**ESTRATTO FORNITO:**
┏━━

Come si nota i fattori di rischio fra i non vaccinati e i tri-dosati sono notevolmente più bassi. Inoltre, se osservate le classi d’età più giovani della popolazione, i rapporti di rischio fra non vaccinati e tri-dosati risultano essere molto contenute: ancora una volta si dimostra che non è giustificata la vaccinazione a tappeto:
12-39 anni à Osp. di un fattore 3, TI di un fattore 5, Decessi di un fattore 8.
40-59 anni à Osp. di un fattore 7, TI di un fattore 18, Decessi di un fattore 16.
Conclusioni
Non intendiamo in questa sede valutare se l’interpretazione e la base-dati del bollettino settimanale dell’Iss siano attendibile o meno, oppure come l’accesso alle terapie intensive possa essere valutato differentemente da medico a medico in maniera soggettiva (per questo motivo lo abbiamo sempre considerato un parametro che non può essere significativo, ma da considerarsi un sottoinsieme degli ospedalizzati), o come quanti dei dati riferiti agli “ospedalizzati Covid” abbiano ricorso a cure mediche per altro motivo e poi si sono scoperti “positivi” al tampone una volta ricoverati (a riguardo, una recente indagine Fiaso ha dichiarato che il 34% (1 su tre) degli ospedalizzati Covid in realtà con i sintomi Covid non c’entrano nulla). Tutti fattori, questi sopra elencati, possono dare tendenze diversi nei dati, soprattutto in quelli aggregati, come abbiamo cercato di mostrare.
Ma al di là di tutto questo resta un interrogativo: ha un senso insistere sempre e soltanto sulla distinzione tra vaccinati e non vaccinati, truccando persino i dati, all’unico scopo di fare propaganda per la vaccinazione o non sarebbe più opportuno comunicare distintamente i rapporti di rischio per singole fasce d’età, visto che la malattia colpisce in modo molto diverso la popolazione?

┗━━

**DATI REGISTRATI:**
┏━━

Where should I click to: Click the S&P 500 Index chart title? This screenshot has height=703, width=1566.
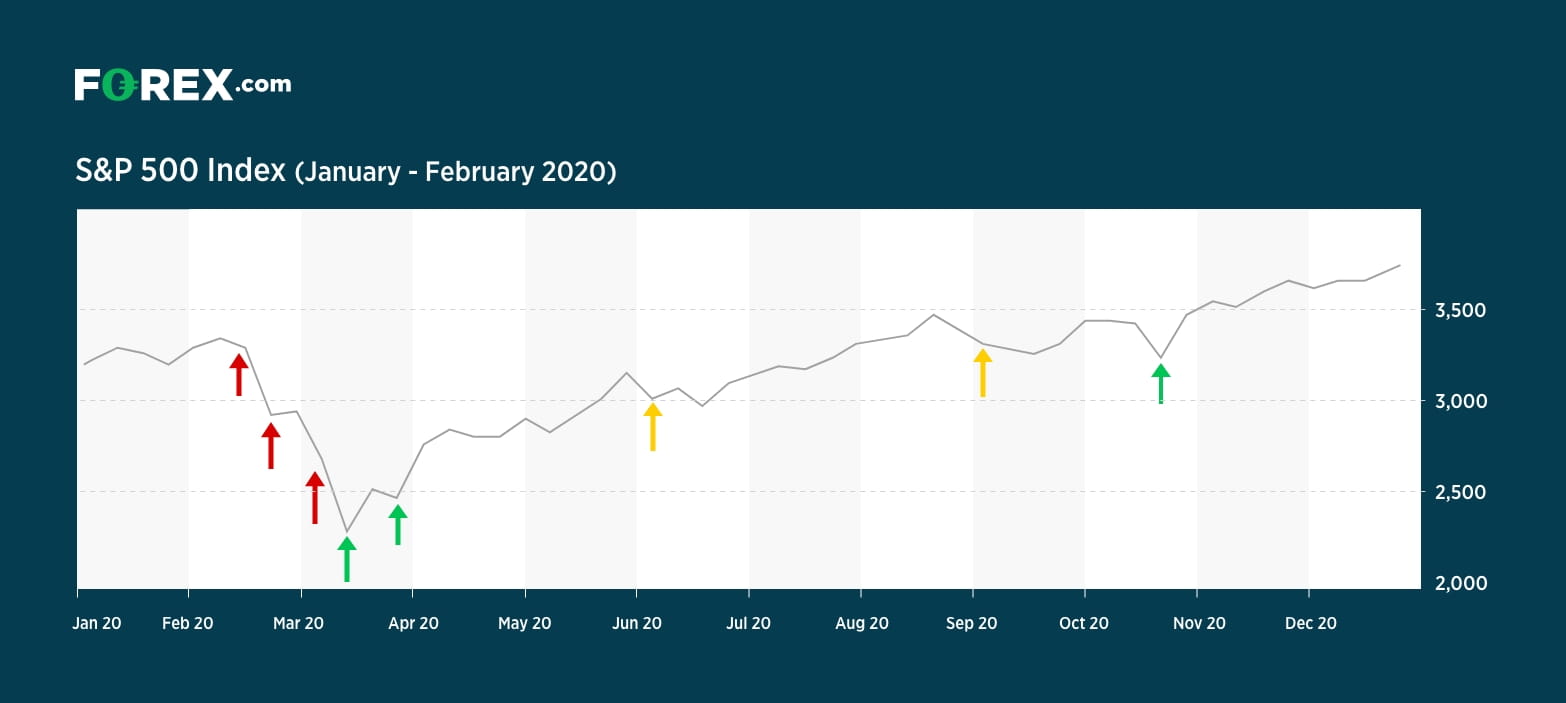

┗━━

**COMPITI DA SVOLGERE:**
(1) Rispondi a queste domande sull'estratto, indicando ogni risposta con la stessa lettera:
(a) Per la fascia 12-39 anni, di quale fattore differiscono i decessi?
(b) Per la fascia 40-59 anni, di quale fattore differisce la TI?
(c) Secondo l'indagine Fiaso citata, quale quota degli ospedalizzati Covid in realtà con i sintomi Covid non c'entra nulla?
(2) Riassumi l'estratto in due frasi.
Per rispondere serve soltanto l'estratto.

**ELENCO RISPOSTE:**
(1)
(a) Di un fattore 8.
(b) Di un fattore 18.
(c) Il 34%, cioè uno su tre.

(2) Nelle classi d'età più giovani i rapporti di rischio fra non vaccinati e tri-dosati risultano molto contenuti, e secondo l'estratto ciò dimostra che la vaccinazione a tappeto non è giustificata. Dopo aver ricordato alcuni fattori che possono dare tendenze diverse nei dati, come la valutazione soggettiva dell'accesso alle terapie intensive e i ricoverati per altro motivo risultati positivi al tampone, l'estratto chiede se non sarebbe più opportuno comunicare i rapporti di rischio per singole fasce d'età invece di insistere sulla distinzione tra vaccinati e non vaccinati.